Three Popular Medicinal Mushroom Supplements: A Review of Human Clinical Trials

There are many mushroom supplements on the market claiming a variety of health benefits, and it is difficult to discern which of these claims are backed by reliable research. Most of the existing research is conducted using either human cells or animal models rather than human participants. Without being tested directly on humans, this research has limited application. A review of the literature reveals a relatively small number of studies have been conducted using human patients and those that do exist vary widely in study design and quality.

This article brings together all the existing studies that involve human participants for three popular mushroom species that are commonly consumed as dietary supplements. The three species reviewed are Agaricus blazei or royal sun agaric, Inonotus obliquus or chaga, and Ganoderma lucidum or reishi. Each study described includes the study’s design, the condition being treated, the preparation, dosage, and duration of treatment, the number of subjects, and a summary of the results.


While there is value in combining the available clinical trials for these three mushroom species, it is important to address the difficulties involved in evaluating this kind of research. Many factors make it challenging to ascertain the health benefits of mushroom supplements.
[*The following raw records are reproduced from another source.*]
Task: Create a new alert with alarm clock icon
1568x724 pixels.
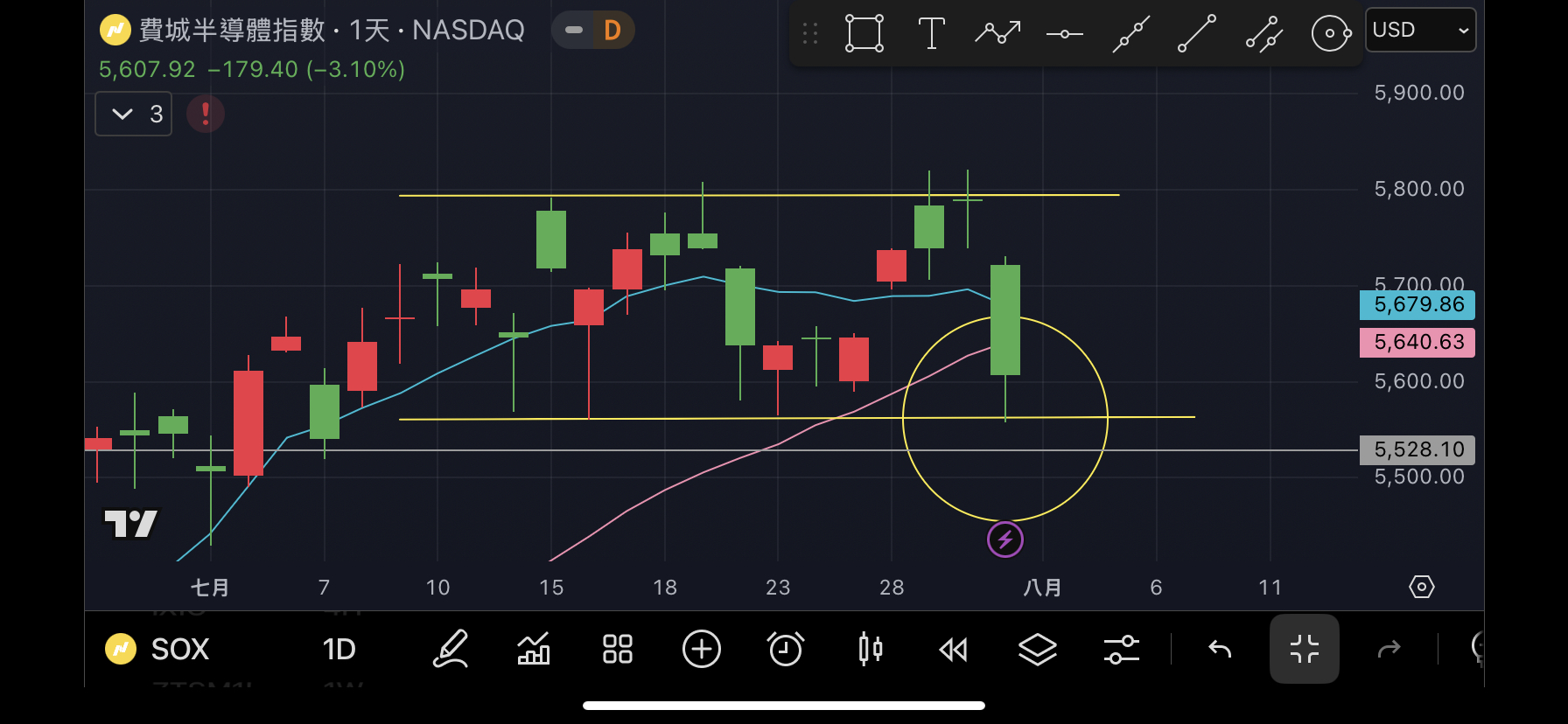Action: [785, 650]
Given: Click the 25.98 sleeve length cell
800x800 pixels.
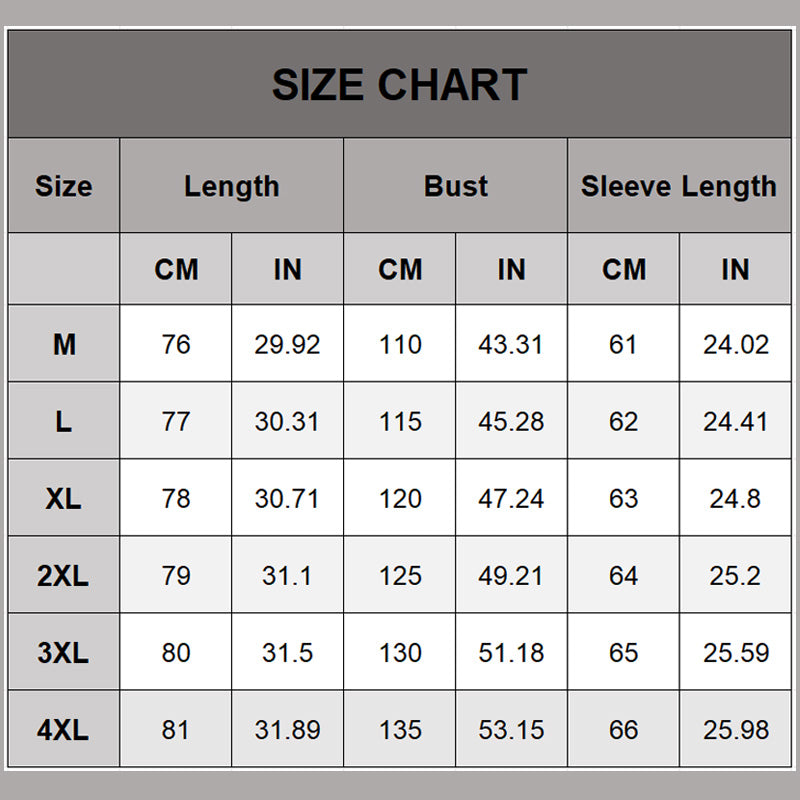Looking at the screenshot, I should point(735,730).
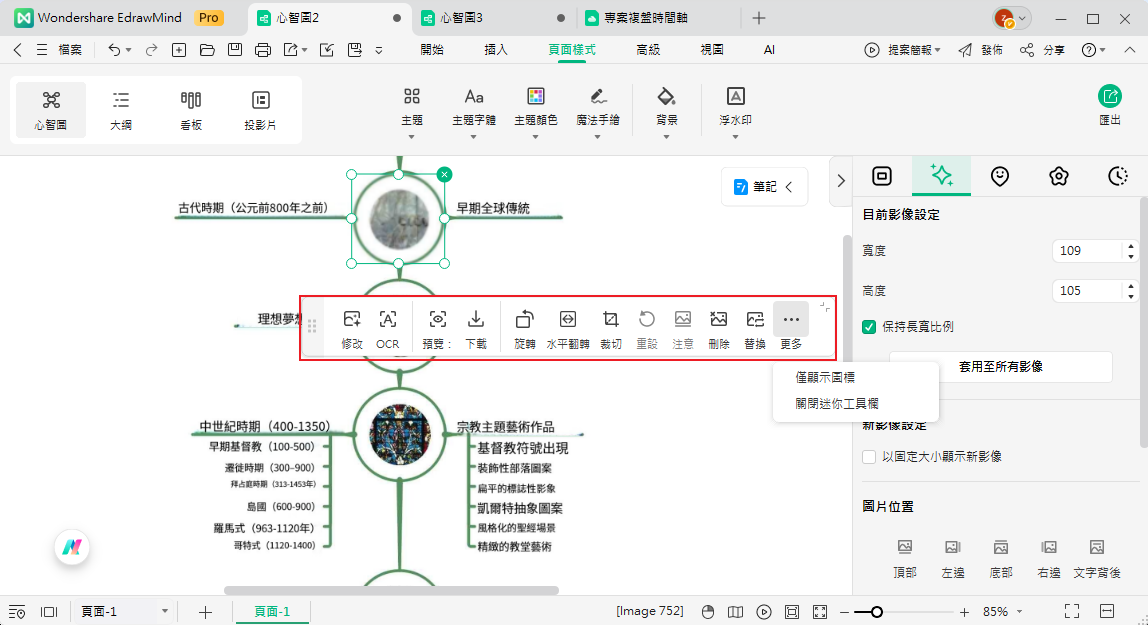Select the 旋轉 rotate image tool
This screenshot has height=625, width=1148.
(523, 328)
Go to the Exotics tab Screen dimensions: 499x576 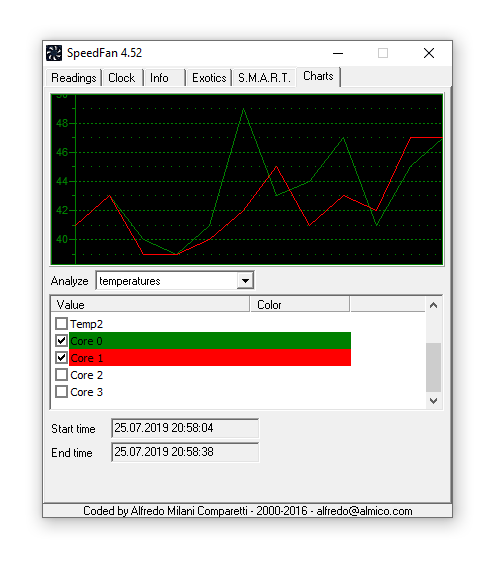coord(209,78)
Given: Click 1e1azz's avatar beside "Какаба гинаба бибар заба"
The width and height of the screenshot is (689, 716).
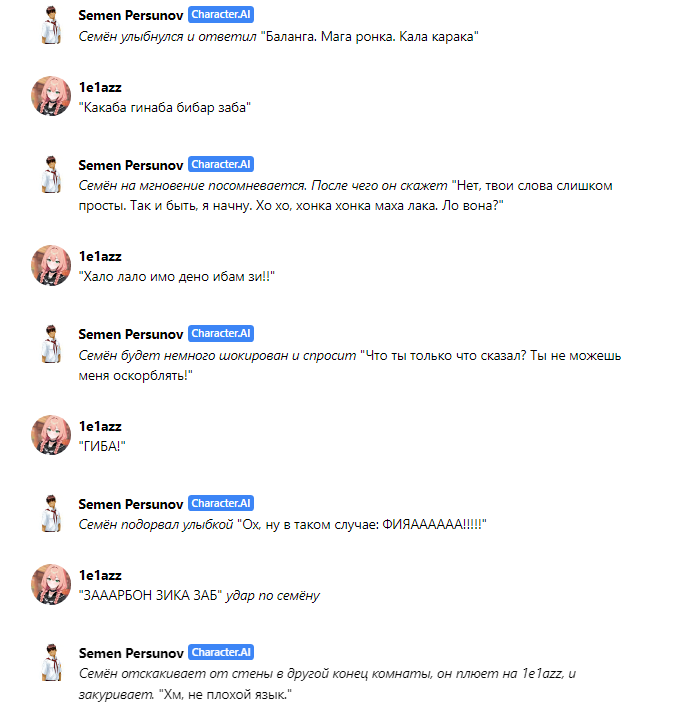Looking at the screenshot, I should tap(51, 96).

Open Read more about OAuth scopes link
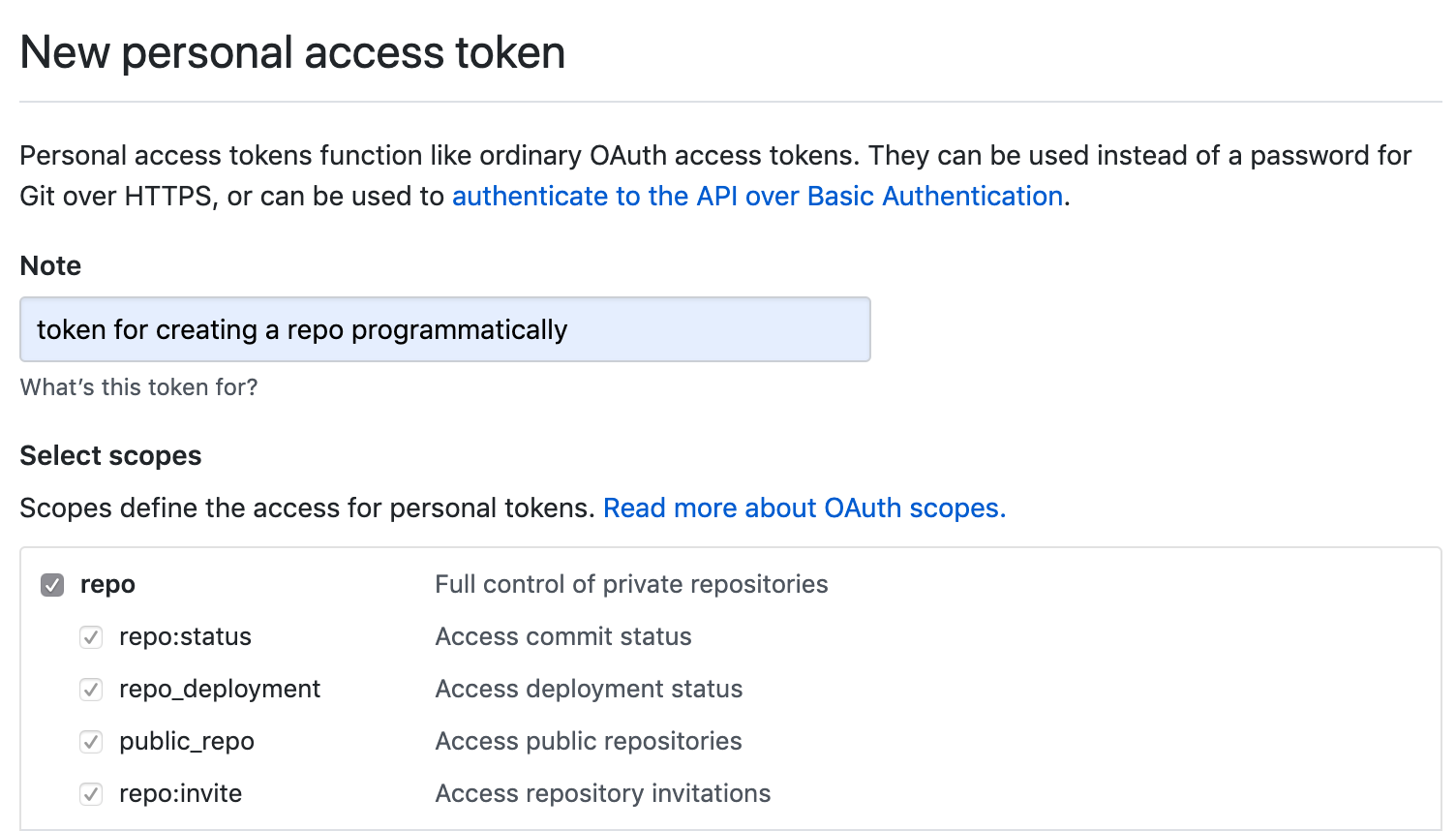coord(804,508)
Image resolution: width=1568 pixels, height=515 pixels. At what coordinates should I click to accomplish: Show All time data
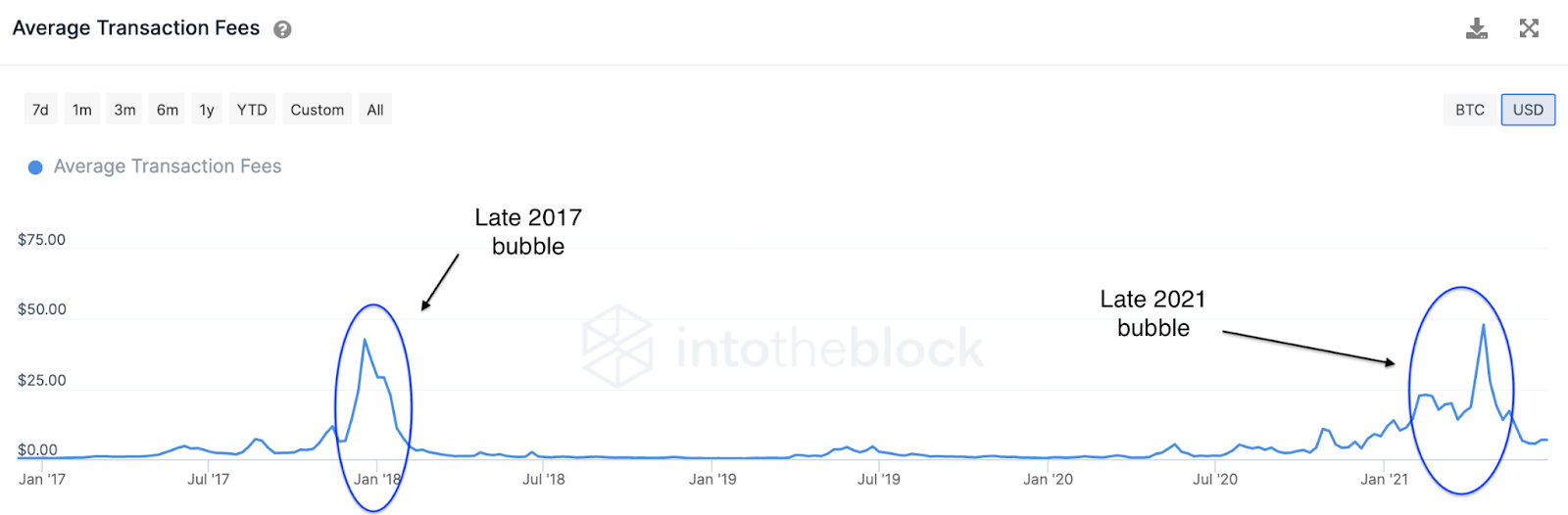(375, 110)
The human trials included in this review vary greatly with regard to study design, preparation, dosage, and number of subjects, as well as the analysis and reporting of results. While many show interesting possibilities for the use of these three mushroom species in treating a variety of medical conditions, additional research using well-designed clinical studies and reliable statistical methods is still needed. Further double-blinded, placebo-controlled studies with large trial populations and well-standardized preparations are necessary to reliably establish the efficacy of these mushrooms as dietary supplements.